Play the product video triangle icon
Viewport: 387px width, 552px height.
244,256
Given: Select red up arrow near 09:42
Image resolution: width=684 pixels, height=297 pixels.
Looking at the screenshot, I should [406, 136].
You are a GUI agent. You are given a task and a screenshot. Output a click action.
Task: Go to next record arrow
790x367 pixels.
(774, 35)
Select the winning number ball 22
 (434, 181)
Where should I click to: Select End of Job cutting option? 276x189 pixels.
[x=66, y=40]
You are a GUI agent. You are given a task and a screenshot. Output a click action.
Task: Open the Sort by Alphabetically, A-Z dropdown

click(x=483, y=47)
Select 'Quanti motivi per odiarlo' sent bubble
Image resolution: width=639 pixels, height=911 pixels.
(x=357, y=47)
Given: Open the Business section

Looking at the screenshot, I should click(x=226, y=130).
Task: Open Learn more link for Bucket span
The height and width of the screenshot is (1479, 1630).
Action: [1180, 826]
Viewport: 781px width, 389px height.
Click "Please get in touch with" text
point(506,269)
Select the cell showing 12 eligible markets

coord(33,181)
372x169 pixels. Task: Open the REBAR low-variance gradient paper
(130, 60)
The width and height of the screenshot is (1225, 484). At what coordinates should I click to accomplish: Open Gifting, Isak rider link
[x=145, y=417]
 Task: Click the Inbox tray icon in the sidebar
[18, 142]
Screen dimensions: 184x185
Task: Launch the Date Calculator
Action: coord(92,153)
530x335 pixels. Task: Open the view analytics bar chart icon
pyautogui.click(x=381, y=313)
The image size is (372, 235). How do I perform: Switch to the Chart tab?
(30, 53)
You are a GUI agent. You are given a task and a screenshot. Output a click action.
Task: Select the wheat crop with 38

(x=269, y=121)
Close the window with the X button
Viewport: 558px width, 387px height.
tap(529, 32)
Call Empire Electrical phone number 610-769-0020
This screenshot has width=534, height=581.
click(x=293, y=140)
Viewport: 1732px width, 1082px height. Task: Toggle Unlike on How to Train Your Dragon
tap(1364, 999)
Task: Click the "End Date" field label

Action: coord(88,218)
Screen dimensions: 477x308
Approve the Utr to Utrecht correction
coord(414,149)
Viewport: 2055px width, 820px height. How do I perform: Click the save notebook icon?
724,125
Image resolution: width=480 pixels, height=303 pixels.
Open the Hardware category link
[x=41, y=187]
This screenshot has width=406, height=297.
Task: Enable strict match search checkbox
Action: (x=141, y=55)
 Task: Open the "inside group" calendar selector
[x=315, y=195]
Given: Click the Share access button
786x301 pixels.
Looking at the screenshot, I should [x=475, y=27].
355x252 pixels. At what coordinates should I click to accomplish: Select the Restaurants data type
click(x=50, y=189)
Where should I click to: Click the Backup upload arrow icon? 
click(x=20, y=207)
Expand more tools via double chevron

§

Locate "Where should I click to: Click" in the data above. Then repeat, exactly, its line and each line after it through the last, adding nothing.

- [Written solution]
Where should I click to: Click the Backup upload arrow icon? 
click(x=20, y=207)
Expand more tools via double chevron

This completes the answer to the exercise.